Loach sostiene il racconto di Joy caratterizzandolo con quella trasparenza d’autore che si sposa con i toni disarmanti del personaggio, una ragazza e giovane madre che cerca come può di sbarcare il lunario nei sobborghi di Londra – nonché una giovane che con il suo naturale splendore non può non rallegrare chi la frequenta.
Sono ambienti, quelli che Joy vive, in grado di mostrarsi come culla di diseredati, stenti, assenza di equa giustizia sociale: un mondo sociale che i toni documentaristici inquadrano in quello che è anche il primo film a colori di Loach, il quale con il tempo ha sostenuto che la scelta del colore possa aver contribuito a restituire toni addolciti rispetto alla visione che intendeva più radicalmente severa che intendeva restituire.
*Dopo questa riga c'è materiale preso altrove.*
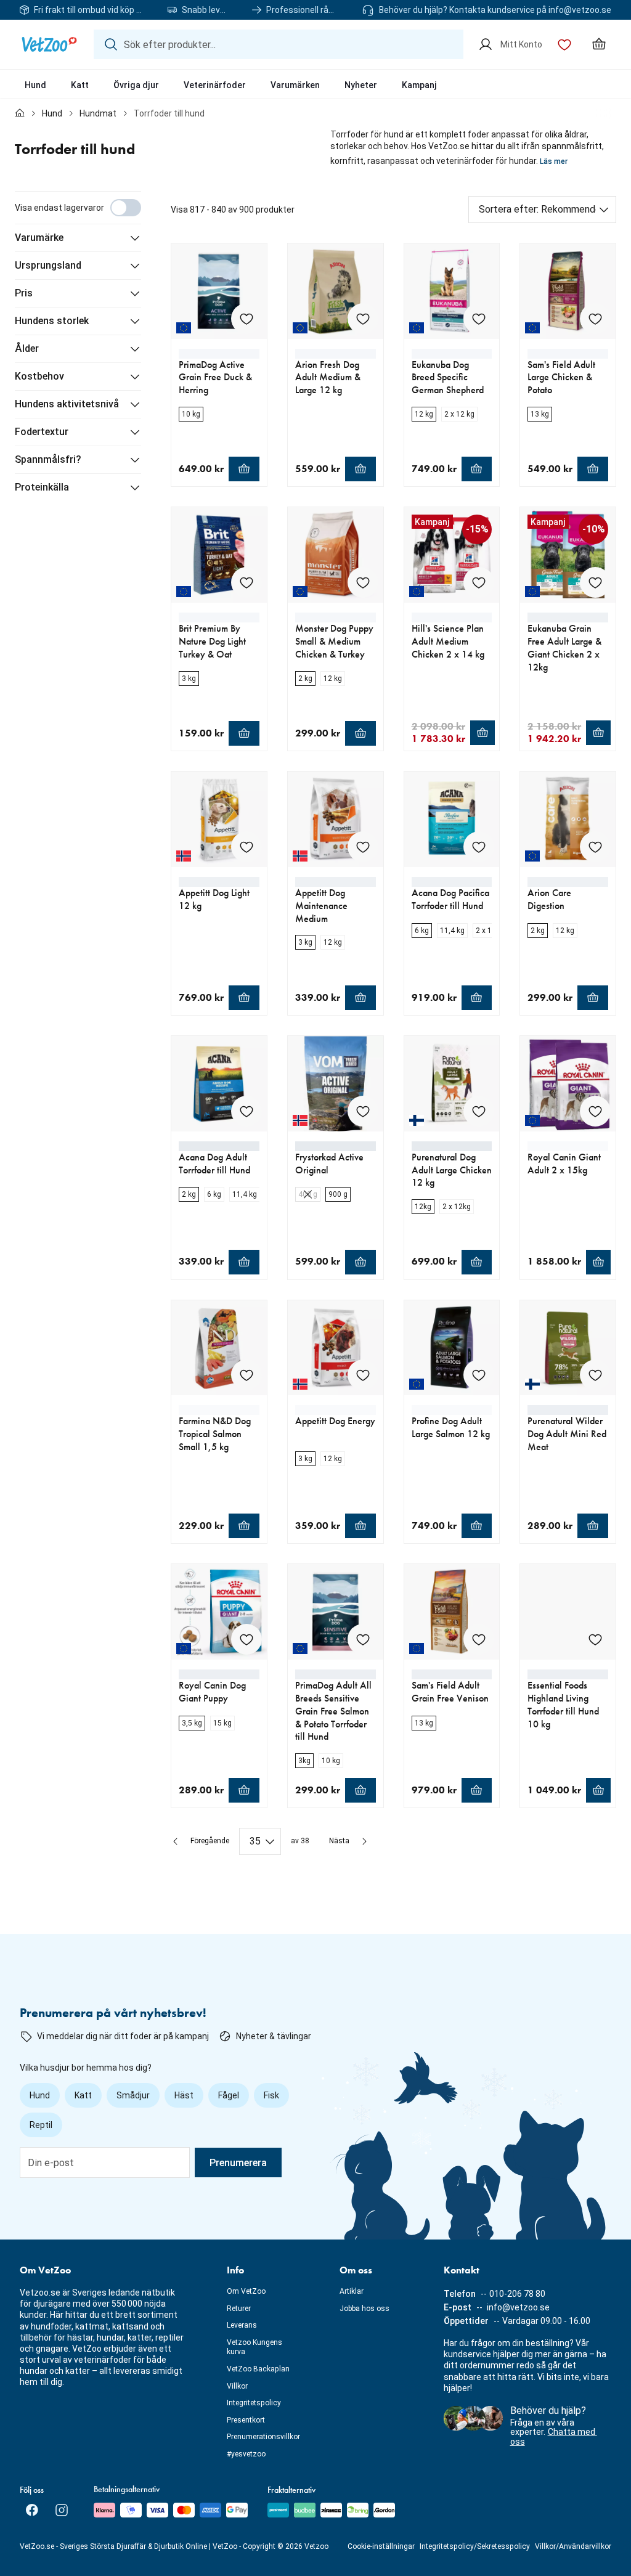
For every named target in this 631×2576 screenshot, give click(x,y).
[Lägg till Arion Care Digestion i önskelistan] (595, 846)
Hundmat (97, 113)
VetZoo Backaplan (258, 2369)
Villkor (237, 2386)
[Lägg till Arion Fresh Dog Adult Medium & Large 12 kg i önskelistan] (363, 318)
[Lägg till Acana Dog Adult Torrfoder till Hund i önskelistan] (246, 1111)
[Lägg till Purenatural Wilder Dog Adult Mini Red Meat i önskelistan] (595, 1374)
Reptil (41, 2125)
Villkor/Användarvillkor (573, 2546)
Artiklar (352, 2291)
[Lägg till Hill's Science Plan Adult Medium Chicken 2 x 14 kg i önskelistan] (478, 582)
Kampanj (419, 85)
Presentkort (246, 2420)
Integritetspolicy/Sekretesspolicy (475, 2546)
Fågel (228, 2095)
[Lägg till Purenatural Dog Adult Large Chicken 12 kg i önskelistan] (478, 1111)
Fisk (271, 2095)
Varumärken (295, 85)
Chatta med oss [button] (553, 2436)
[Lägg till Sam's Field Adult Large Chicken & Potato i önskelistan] (595, 318)
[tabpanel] (315, 1023)
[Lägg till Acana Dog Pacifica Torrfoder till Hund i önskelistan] (478, 846)
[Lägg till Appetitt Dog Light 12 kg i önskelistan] (246, 846)
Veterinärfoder (215, 85)
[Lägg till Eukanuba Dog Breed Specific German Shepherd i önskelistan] (478, 318)
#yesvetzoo (246, 2454)
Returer (239, 2308)
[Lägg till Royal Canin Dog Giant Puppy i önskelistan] (246, 1639)
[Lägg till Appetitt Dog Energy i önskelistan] (363, 1374)
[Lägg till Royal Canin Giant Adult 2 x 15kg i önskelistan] (595, 1111)
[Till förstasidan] (20, 113)
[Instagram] (61, 2510)
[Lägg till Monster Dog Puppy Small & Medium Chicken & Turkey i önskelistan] (363, 582)
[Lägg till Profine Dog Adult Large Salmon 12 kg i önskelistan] (478, 1374)
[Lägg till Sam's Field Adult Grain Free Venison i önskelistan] (478, 1639)
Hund (35, 85)
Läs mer (554, 161)
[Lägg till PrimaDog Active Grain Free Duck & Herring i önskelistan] (246, 318)
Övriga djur (136, 85)
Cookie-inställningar (381, 2546)
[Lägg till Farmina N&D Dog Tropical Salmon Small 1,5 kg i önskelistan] (246, 1374)
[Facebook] (32, 2510)
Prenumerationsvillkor (263, 2436)
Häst (183, 2095)
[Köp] (244, 469)
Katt (80, 85)
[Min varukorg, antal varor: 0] (599, 44)
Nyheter (360, 85)
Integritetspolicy (254, 2403)
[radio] (191, 414)
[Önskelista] (564, 44)
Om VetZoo (246, 2291)
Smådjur (133, 2095)
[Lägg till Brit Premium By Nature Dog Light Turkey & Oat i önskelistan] (246, 582)
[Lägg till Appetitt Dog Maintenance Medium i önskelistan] (363, 846)
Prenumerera (238, 2163)
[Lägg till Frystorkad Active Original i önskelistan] (363, 1111)
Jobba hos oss (364, 2308)
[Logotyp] (49, 44)
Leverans (242, 2325)
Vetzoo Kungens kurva (254, 2347)
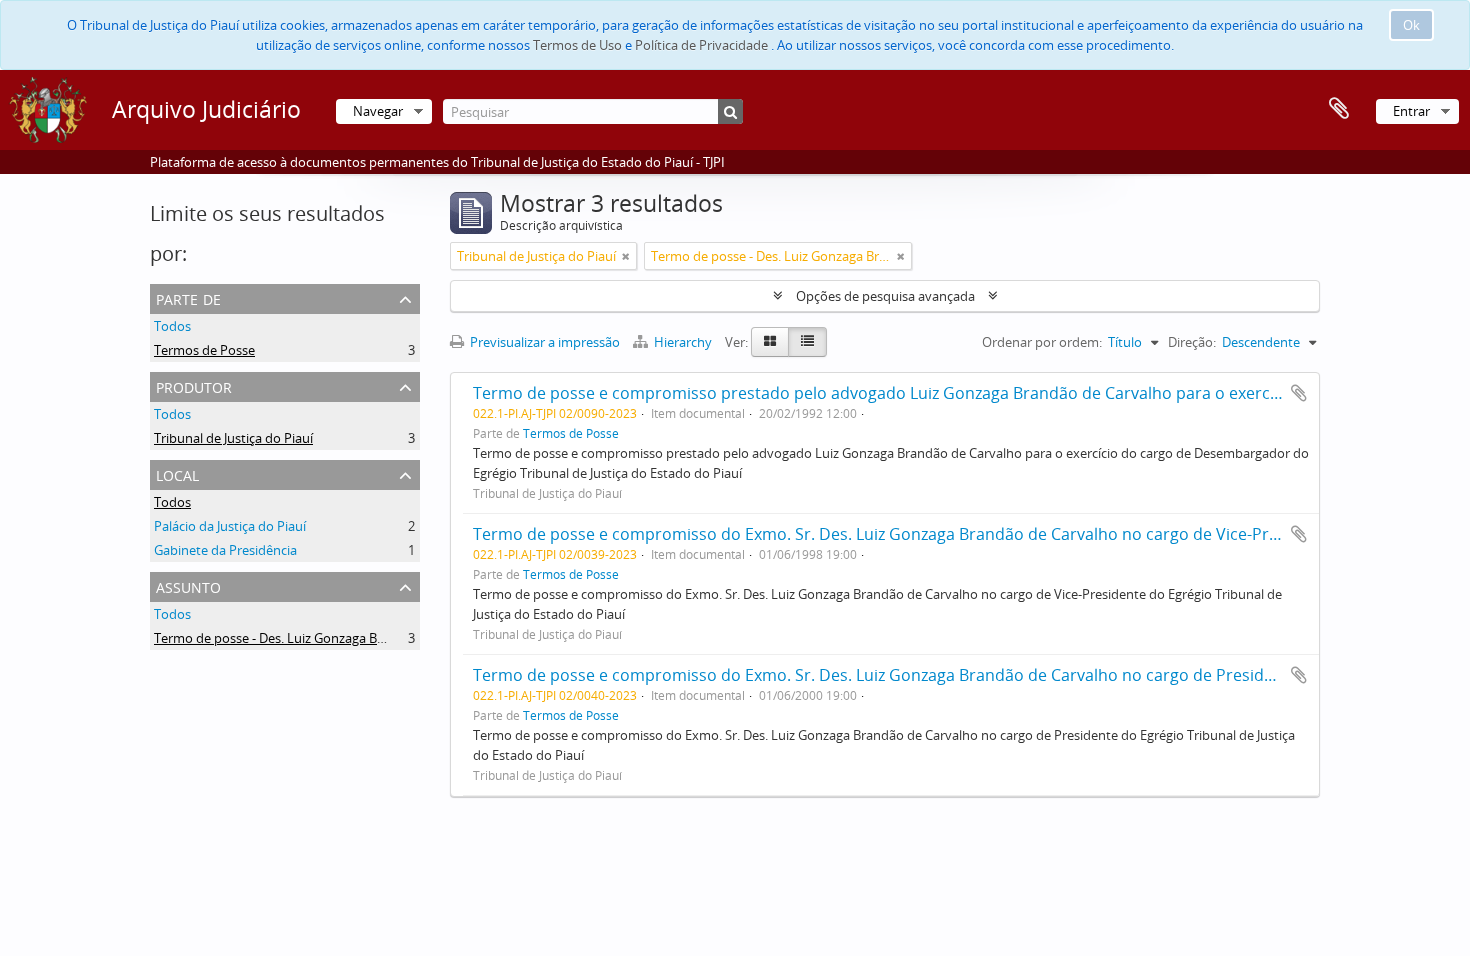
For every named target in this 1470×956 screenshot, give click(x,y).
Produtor (194, 385)
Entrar (1411, 111)
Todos (172, 326)
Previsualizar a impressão (543, 342)
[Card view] (770, 342)
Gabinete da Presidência (225, 550)
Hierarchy (683, 342)
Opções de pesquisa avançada (885, 296)
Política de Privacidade (701, 45)
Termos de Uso (577, 45)
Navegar (378, 111)
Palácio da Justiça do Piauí (230, 526)
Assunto (188, 585)
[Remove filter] (626, 256)
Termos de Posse (204, 350)
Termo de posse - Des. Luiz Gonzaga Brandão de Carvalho (324, 638)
Ma il colore diventa un banco di prova per i successivi lungometraggi del cineasta, qui chiamato a riprodurre le tinte degli anni Sessanta con gli esiti di un racconto alleggerito dalla colonna sonora, le canzoni di Donovan che accompagnano il vissuto del personaggio la cui manifestazione è “còlta in diretta”, secondo quella che rimane una forte suggestione ereditata dall’esperienza televisiva.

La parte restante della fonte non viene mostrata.